Shell Shards Explained: What Max Shell Shards Are and Why They Matter
At this point, Tool Ammo upgrades should already be on your radar. Shell Shards are the other half of that equation, and they’re just as critical to staying alive once Silksong’s difficulty curve starts tightening. Where ammo governs how aggressively you can play, Shell Shards define how many mistakes you’re allowed to survive.
What Shell Shards Actually Do
Shell Shards are permanent health progression items that increase Hornet’s maximum shell capacity once collected in full sets. Individually, they do nothing on pickup, but completing a shard set immediately adds an extra shell segment to your health bar. Think of them as Silksong’s core survivability backbone, not optional padding.
Unlike temporary buffs or consumables, Shell Shards permanently raise your error tolerance. Extra shells directly translate to more I-frames survived, more chances to recover positioning, and more room to take calculated risks during high-pressure encounters.
How Max Shell Shards Are Increased
You don’t raise max shells through currency dumps or skill trees. Shell Shards are placed deliberately throughout the world and gated by traversal upgrades, boss clears, and NPC progression states. Some are tucked behind environmental puzzles, others locked behind combat challenges that test your current kit.

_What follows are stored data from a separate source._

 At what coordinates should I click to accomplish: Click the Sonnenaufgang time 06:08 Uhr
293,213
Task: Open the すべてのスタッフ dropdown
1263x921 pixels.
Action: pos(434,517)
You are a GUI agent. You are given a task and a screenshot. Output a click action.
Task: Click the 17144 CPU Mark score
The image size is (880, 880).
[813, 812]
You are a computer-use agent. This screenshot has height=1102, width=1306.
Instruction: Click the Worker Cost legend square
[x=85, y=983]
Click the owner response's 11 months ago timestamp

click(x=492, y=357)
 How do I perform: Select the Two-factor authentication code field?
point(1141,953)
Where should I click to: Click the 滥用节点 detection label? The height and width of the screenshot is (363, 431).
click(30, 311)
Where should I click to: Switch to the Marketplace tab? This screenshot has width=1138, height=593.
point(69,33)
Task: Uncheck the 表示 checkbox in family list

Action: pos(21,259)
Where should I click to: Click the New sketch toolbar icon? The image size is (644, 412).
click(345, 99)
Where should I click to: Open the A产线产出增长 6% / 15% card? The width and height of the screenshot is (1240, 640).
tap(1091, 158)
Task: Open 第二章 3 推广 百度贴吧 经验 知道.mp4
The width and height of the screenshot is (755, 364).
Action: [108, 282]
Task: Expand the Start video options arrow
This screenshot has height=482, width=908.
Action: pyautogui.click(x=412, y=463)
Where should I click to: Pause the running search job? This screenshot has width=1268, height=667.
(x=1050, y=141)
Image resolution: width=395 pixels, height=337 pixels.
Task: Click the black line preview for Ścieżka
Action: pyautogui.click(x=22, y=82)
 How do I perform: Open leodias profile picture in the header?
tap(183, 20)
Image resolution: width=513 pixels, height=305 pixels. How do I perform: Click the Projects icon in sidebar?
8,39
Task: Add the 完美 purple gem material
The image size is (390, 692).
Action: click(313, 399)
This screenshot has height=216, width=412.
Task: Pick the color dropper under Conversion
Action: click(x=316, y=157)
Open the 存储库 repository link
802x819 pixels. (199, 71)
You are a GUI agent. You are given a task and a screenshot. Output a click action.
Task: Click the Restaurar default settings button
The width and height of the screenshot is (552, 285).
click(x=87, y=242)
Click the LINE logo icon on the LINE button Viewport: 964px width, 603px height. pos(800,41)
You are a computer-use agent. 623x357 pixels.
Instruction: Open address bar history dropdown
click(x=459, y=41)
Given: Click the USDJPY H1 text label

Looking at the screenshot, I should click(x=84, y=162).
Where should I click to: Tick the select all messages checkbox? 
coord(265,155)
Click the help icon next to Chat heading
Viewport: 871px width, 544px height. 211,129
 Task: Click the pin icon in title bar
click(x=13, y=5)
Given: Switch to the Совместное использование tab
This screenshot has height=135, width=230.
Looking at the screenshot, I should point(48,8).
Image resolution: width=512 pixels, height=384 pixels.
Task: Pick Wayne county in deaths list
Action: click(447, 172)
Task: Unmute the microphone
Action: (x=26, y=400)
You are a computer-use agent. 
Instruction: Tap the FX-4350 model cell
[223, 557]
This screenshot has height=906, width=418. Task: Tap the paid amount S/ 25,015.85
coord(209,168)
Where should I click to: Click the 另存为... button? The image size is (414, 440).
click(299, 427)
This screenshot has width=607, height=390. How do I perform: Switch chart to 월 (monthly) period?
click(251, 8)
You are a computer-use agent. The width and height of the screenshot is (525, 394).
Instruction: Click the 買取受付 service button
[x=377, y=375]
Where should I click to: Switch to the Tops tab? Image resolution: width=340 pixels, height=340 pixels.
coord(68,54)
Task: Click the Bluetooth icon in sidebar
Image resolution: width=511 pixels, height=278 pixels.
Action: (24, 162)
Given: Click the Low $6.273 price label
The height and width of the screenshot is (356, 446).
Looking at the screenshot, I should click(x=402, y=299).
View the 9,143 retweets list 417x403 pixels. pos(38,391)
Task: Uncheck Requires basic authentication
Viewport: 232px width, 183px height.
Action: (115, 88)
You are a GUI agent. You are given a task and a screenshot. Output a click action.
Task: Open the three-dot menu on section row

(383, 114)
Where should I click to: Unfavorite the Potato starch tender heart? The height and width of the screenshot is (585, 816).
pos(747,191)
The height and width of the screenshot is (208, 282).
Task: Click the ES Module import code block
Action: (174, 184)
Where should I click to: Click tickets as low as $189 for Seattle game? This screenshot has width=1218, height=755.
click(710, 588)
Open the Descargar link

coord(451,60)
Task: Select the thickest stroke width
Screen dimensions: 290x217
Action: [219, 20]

This structure mirrors how Tool Ammo upgrades are paced. You’re expected to find Shell Shards organically as you explore newly opened routes after major story beats. If your max shells feel low heading into a new zone, that’s usually a sign you missed a shard path rather than hit a difficulty spike.
Progression Limits and Shard Gating
Just like Tool Ammo, Shell Shards are hard-capped by story progression. You cannot brute-force max health early, no matter how thoroughly you scour the map. Late-game zones contain shards that simply don’t exist until specific world states are triggered.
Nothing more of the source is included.